I am trying to pass a parameter from a horizontal menu component to launch a view. I can launch the view no problem, but cannot for the life of me figure out how to pass parameters from the component.
Hi, are you trying to pass a custom property? What exactly does your setup look like on your component? What is the end goal with this parameter?
Yes, I am trying to pass a custom property.
Essentially I have a view that i want to re-use. I'd like to pass a parameter to the view through the horizontal nav.
Can you post screen shots of the configuration of your component? How are you navigating to the other views?
Any chance we can resurrect this question? I'd like to use the horizontal menu to call up the same page from multiple options, each with a different tagPath page parameter (e.g. "Robot 1" "Main/Robot/R1", "Robot 2" "Main/Robot/R2"...).
I had a similar issue and developed a fairly decent workaround.
In my situation, I have a parent view with an embedded view that is used to host custom content for equipment that is organized in a hierarchy. There is a session custom prop that points to the id of the current location in the hierarchy, and the embedded view path is bound to a query that uses that id to return the path to a corresponding sub-view.
The horizontal menu is bound to a query that uses the same id to return data about all the children of the current location - which could be 0 or dozens of children, so the built-in scrolling of the horizontal menu has much better functionality than a flex repeater.

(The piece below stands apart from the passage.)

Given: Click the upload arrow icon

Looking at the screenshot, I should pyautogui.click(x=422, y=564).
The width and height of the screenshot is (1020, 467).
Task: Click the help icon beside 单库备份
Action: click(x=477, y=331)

I found that I could set the target
property of each menu item to the corresponding id of that location, capture that in the event.target
argument of the onItemClicked
event for the menu, and there update the session prop value. This worked perfectly in Designer, although I did have to cast the id to a string to store it in the menu props, and cast the string back to an int to store it in the session prop, no biggie.
Unfortunately, in a browser, I discovered that the menu still forced a navigation, which, of course, failed. I was hoping there would be a way to abort the default navigation in the onItemClicked
event, but so far I haven't figured out how.

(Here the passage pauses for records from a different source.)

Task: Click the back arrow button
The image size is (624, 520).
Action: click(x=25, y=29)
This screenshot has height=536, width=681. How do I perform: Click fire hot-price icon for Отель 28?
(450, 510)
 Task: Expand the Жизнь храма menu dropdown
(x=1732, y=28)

My workaround exploits the behavior of a menu item that has sub-items. These parent menu items don't navigate, but they do still carry the event.target
value to the onItemClicked
handler. I found that by adding a "phantom" child item to each top-level item, which is disabled, blank, and transparent, it almost does exactly what I want.
phantom = {
'enabled' : False,
'target' : "",
'items' : [],
'icon' : {},
'label' : "",
'style' : {'opacity' : 0}
}
The only artifact is the blue selection highlight that appears and disappears if the user repeatedly clicks the same item. This is relatively subtle and unobtrusive.
One significant caveat: This only works smoothly with a single-level horizontal menu. If you add submenus and apply this same technique to the submenu items, the submenu does not disappear after the click event. The user has to click on the parent menu item again to close the submenu, which is obviously a pain. I've even gone so far as to reset the menu items property to an empty list (in my case it gets rebuilt immediately based on the property binding) and the submenu still stays open.

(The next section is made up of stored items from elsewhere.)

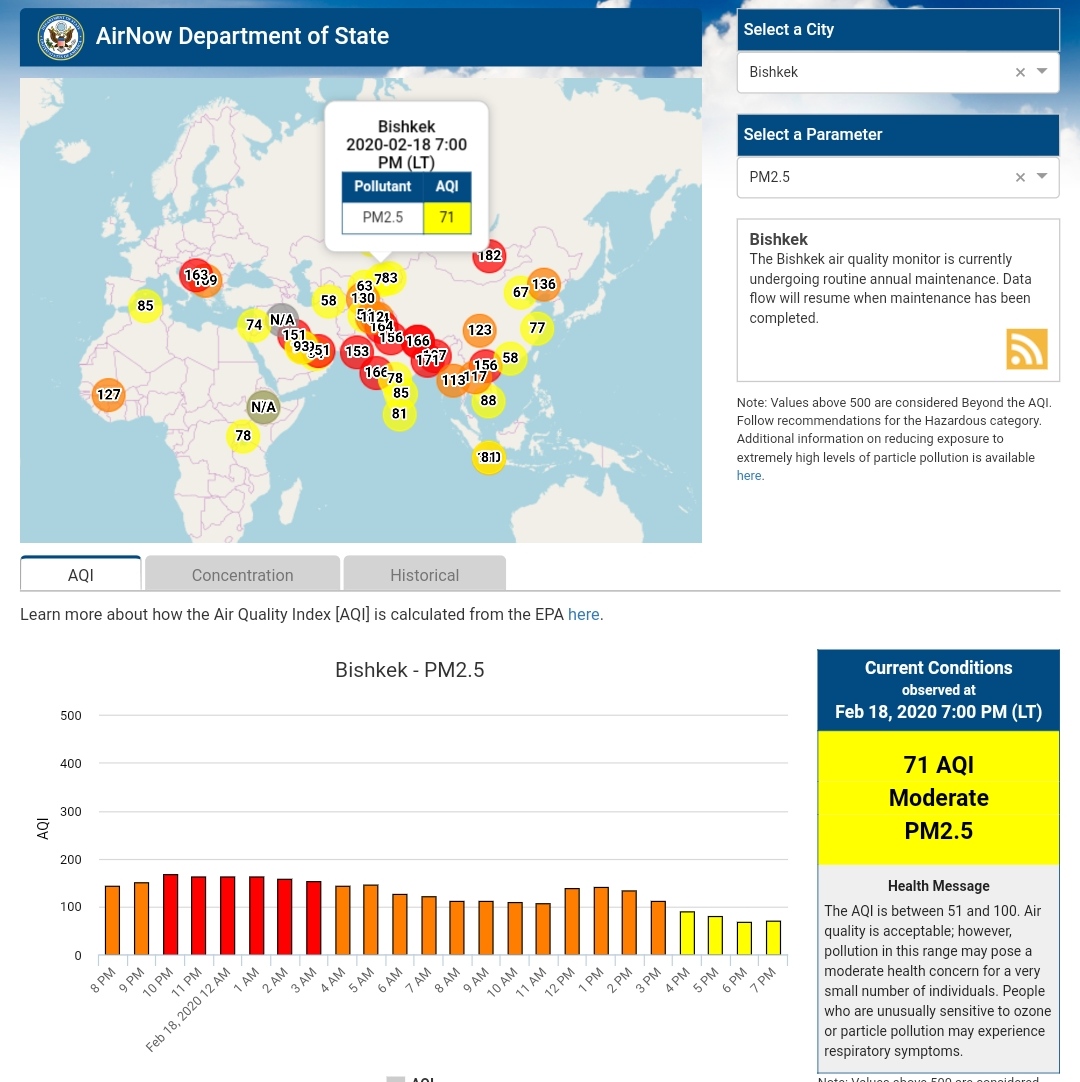Click the orange 123 map marker
This screenshot has width=1080, height=1082.
480,330
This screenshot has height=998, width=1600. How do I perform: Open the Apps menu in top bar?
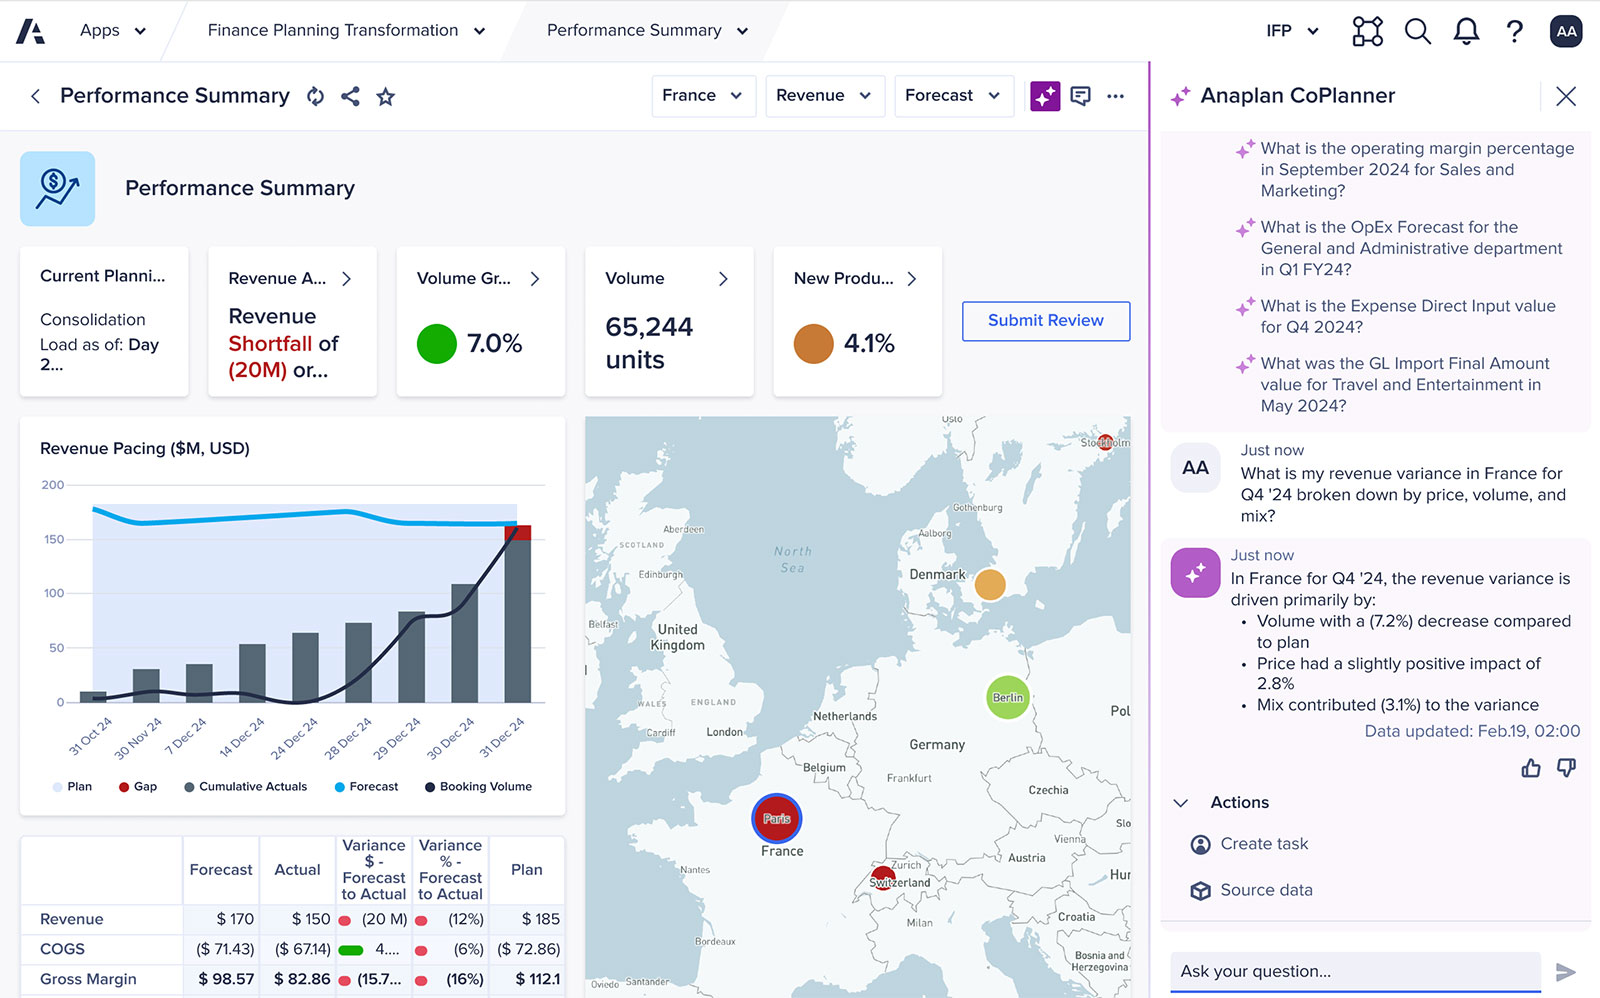click(x=113, y=31)
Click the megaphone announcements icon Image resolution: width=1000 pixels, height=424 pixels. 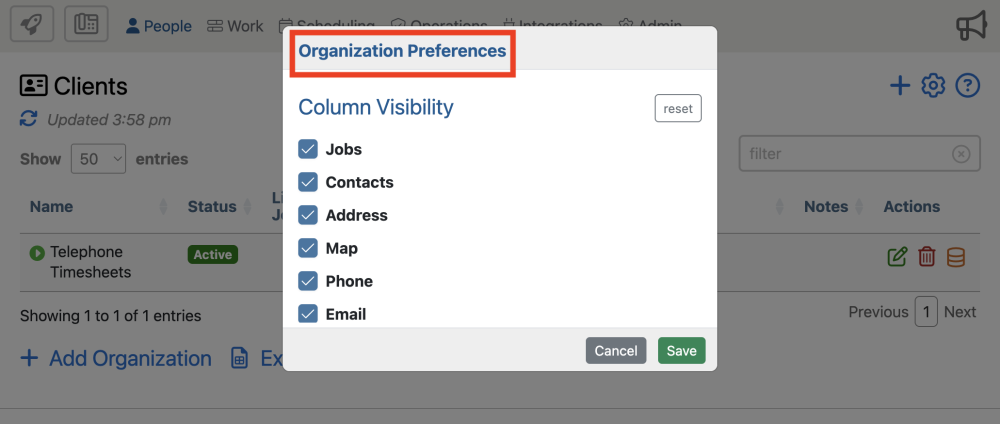coord(971,25)
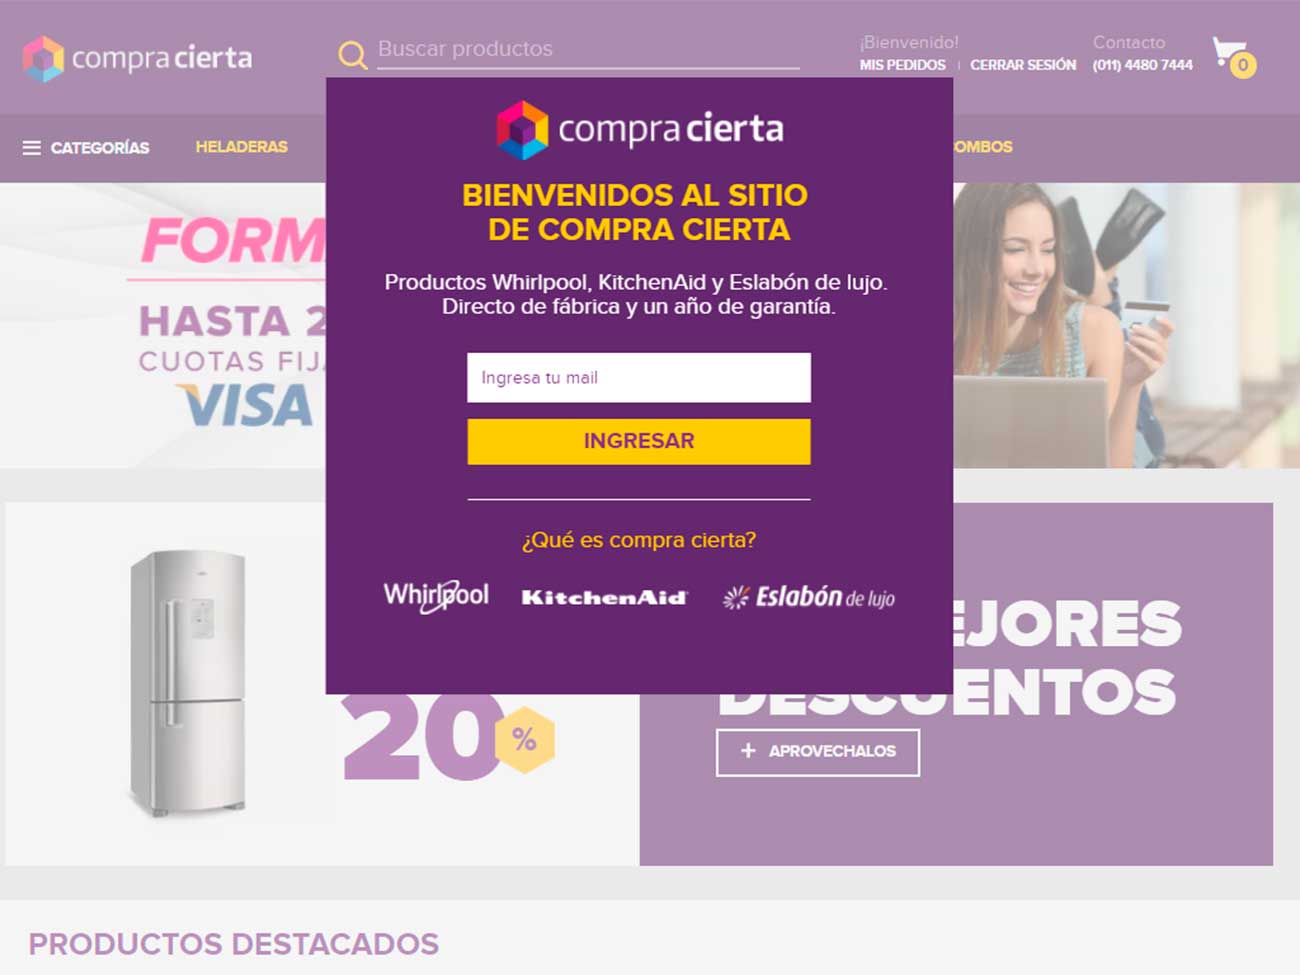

So, to sum, hijack the target prop of the menu items and store your parameters there. Add a phantom sub-item to each of these parent items to suppress the navigation behavior. Capture the target value in the onItemClicked
event and there you can script whatever behavior you want, whether it's your own system.perspective.navigate
call, or setting a property value elsewhere that stuff is bound to, or something else.
You are gonna be better of to use the title and / or path as a key to a list of variables/params. than trying to use the target
Has there been any good fix for this that doesn't leave the submenu open? I would like to open a parameterized window from the horizontal menu component with sub menus.